We awoke to a bright and sunny day. The Lodge at Black Rapids was situated on a west-facing hillside, and the morning sun gave an wonderful view of some of the Alaska Range. We had an excellent breakfast, and soon after departing for Fairbanks caught a glimpse of a cow moose with her calf by the side of the road. The road was flatter as we continued north out of the Alaska Range.
Continuing west past Delta Junction, we got a much better look at another cow moose and calf by the side of the road, calmly eating grass as if there wasn’t a road right next to them with cars speeding by. The road was excellent, with somewhat more traffic than we had become accustomed.

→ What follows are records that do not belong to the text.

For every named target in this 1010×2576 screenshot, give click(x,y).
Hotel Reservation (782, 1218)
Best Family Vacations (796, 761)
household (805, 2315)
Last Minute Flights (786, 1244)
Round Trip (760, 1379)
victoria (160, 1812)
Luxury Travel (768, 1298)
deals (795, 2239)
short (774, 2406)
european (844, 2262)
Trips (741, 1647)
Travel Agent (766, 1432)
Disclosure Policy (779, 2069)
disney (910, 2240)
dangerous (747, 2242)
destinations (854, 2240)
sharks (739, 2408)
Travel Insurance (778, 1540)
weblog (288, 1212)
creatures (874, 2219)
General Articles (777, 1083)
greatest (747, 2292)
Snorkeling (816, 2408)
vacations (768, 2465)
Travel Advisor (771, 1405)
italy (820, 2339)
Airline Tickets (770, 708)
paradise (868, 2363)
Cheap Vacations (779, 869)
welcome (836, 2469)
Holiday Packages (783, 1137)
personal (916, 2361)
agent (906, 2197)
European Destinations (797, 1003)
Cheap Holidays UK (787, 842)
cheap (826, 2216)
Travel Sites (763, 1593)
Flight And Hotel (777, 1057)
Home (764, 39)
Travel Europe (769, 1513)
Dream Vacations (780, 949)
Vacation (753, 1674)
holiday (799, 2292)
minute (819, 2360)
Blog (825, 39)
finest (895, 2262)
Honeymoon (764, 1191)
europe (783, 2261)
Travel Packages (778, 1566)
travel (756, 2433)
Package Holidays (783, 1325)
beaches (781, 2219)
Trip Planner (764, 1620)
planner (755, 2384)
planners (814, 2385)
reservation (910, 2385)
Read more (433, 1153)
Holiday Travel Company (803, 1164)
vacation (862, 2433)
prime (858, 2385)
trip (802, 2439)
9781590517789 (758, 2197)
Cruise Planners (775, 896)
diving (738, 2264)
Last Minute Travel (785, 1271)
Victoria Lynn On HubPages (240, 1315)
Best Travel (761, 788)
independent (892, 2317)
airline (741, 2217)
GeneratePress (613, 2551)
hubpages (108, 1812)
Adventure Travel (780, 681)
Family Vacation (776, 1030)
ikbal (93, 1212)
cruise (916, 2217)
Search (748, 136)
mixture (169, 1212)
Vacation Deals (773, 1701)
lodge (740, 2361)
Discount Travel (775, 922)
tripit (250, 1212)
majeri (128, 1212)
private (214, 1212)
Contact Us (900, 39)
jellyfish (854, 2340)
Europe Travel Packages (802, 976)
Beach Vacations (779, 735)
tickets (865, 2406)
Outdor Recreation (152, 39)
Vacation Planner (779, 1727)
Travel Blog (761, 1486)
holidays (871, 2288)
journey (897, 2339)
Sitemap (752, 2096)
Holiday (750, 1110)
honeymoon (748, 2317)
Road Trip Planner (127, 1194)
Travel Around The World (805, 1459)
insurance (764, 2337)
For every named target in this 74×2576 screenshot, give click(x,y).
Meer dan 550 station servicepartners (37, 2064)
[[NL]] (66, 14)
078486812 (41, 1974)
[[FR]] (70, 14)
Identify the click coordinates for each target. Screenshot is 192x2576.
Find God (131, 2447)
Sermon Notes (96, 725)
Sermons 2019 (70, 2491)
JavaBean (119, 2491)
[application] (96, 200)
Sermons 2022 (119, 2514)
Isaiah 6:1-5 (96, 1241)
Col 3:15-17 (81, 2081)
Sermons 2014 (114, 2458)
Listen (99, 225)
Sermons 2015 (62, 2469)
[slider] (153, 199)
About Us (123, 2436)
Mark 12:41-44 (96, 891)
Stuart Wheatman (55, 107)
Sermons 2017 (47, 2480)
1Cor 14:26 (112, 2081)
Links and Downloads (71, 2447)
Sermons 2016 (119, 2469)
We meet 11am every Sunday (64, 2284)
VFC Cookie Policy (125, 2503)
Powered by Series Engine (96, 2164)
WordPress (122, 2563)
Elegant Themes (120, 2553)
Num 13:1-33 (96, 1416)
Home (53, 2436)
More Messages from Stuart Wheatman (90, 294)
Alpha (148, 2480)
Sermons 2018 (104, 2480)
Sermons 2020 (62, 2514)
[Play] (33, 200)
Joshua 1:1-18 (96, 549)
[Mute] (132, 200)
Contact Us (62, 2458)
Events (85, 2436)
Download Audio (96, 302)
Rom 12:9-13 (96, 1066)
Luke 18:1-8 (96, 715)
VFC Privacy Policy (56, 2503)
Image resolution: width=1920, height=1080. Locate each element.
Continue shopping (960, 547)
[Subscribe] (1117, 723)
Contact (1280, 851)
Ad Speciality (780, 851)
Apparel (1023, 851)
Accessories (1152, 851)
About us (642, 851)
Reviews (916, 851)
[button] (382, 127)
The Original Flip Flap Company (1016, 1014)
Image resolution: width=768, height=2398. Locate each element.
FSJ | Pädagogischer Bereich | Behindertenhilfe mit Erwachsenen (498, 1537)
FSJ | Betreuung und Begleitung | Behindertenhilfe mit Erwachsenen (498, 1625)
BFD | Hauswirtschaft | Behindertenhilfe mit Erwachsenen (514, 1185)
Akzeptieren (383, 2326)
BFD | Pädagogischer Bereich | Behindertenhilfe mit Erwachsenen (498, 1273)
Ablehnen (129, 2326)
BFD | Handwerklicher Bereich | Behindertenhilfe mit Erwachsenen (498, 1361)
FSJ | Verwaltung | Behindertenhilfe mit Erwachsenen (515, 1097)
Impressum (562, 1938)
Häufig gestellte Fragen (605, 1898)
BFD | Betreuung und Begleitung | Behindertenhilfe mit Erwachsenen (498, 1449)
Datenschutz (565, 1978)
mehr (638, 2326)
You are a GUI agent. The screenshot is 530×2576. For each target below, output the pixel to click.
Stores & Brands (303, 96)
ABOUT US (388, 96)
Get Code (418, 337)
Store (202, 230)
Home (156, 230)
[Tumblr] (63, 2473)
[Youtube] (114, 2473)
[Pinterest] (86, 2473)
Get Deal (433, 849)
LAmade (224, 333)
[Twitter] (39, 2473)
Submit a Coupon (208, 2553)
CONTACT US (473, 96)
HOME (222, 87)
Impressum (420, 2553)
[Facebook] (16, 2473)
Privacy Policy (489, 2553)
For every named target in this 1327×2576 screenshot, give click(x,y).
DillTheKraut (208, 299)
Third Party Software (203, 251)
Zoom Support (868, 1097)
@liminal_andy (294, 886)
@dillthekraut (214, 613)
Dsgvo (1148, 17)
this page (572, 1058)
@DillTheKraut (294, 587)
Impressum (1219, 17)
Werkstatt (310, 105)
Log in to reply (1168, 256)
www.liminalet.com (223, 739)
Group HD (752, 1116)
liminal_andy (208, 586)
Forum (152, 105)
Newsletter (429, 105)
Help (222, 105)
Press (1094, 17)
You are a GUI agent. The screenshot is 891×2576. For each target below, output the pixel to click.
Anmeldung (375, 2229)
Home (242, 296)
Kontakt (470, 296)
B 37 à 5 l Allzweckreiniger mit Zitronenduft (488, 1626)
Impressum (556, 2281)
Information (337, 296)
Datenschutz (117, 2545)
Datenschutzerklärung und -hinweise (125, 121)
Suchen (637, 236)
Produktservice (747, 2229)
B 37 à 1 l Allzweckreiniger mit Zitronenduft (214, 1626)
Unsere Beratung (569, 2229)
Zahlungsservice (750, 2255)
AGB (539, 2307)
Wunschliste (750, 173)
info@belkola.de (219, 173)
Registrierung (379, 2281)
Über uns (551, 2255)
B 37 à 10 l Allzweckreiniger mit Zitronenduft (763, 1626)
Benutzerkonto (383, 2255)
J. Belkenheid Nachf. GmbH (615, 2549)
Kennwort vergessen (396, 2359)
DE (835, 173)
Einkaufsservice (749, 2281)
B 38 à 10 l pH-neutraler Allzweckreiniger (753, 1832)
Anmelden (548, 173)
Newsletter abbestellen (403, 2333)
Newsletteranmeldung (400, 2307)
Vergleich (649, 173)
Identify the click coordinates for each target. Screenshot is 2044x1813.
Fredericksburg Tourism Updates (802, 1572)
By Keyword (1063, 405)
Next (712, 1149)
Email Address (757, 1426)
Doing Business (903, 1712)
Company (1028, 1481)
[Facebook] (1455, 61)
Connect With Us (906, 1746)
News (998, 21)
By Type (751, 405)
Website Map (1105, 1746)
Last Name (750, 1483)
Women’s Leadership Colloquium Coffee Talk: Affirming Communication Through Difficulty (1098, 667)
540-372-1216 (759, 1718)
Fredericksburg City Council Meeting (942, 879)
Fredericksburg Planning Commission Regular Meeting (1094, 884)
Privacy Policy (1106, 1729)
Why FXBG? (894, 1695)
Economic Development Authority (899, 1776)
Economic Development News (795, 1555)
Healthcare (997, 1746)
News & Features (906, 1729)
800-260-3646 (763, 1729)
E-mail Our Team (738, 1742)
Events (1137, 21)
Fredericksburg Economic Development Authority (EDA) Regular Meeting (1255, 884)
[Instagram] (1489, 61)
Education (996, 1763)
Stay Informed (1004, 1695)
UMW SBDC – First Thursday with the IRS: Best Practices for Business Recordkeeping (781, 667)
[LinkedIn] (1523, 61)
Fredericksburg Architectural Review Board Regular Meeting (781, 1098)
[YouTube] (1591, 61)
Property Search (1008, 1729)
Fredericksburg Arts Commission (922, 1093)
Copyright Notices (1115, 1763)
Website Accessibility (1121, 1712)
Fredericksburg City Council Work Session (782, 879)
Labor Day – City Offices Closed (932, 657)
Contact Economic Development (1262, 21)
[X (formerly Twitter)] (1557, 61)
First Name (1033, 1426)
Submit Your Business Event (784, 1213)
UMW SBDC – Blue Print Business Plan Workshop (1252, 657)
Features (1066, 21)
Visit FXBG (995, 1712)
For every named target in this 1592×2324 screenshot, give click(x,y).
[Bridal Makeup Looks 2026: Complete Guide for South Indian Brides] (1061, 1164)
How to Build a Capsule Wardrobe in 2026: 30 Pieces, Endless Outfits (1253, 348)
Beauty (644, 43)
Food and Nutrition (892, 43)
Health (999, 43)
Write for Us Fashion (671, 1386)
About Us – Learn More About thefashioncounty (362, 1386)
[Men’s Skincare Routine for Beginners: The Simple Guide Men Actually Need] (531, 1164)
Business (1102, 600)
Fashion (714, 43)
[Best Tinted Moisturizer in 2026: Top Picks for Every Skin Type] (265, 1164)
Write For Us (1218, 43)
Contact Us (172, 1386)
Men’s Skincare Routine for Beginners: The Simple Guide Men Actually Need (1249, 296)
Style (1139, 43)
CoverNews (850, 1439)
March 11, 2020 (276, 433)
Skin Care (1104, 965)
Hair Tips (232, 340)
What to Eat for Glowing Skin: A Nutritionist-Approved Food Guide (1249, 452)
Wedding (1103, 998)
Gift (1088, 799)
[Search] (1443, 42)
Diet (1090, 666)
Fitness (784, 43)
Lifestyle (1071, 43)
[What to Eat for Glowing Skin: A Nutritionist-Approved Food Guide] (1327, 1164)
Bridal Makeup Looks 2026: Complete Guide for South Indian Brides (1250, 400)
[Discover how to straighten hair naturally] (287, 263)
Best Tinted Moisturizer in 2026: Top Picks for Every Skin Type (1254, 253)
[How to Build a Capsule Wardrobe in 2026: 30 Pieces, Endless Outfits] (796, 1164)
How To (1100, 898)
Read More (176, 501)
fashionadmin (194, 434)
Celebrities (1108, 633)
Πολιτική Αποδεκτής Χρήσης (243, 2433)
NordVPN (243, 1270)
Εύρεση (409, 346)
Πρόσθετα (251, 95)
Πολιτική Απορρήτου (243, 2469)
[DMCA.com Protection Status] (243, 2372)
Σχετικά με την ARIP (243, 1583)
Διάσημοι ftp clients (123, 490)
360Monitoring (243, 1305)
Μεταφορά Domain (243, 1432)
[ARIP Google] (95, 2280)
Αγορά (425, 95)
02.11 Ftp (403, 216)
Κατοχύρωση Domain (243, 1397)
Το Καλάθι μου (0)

It was also quite a bit hillier than I expected from the relief map I was looking at at the Lodge. The road cuts directly through Eielson AFB, paralleling the main runway, and several F-15 fighters landed just as we passed through. Quite a show!
With our “tourist trap shields up”, we stopped at Santa’s House in North Pole, Alaska. The entire town plays to the Christmas theme, with candy-cane streetlights and decorations displayed year-round. Santa’s House was unexpectedly nice: souvenirs, yes, but not junky ones; helpful staff, and Santa is most pleasant (yes, jolly!) and really enjoys talking to people. We were able to have our lunch at the picnic tables there before continuing to Fairbanks.
We are staying at Pike’s Waterfront Lodge on the west side of Fairbanks, near the airport. It is a generally comfortable upscale motel, the type frequented by tour groups. After checking in, we went to the Museum of the North on the University of Alaska at Fairbanks campus. The museum put a lot of Alaska history in perspective for us. It was organized in several sections each highlighting a different region of the state. I was particularly moved by the exhibit on the interment of the Japanese-American and Aleut people during the Second World War.
Although today is a few days past the Summer Solstice, Fairbanks is the most northerly point on our trip, so today is the longest day. Sunrise was at 3:02am; sunset is at 12:44 am (tomorrow!).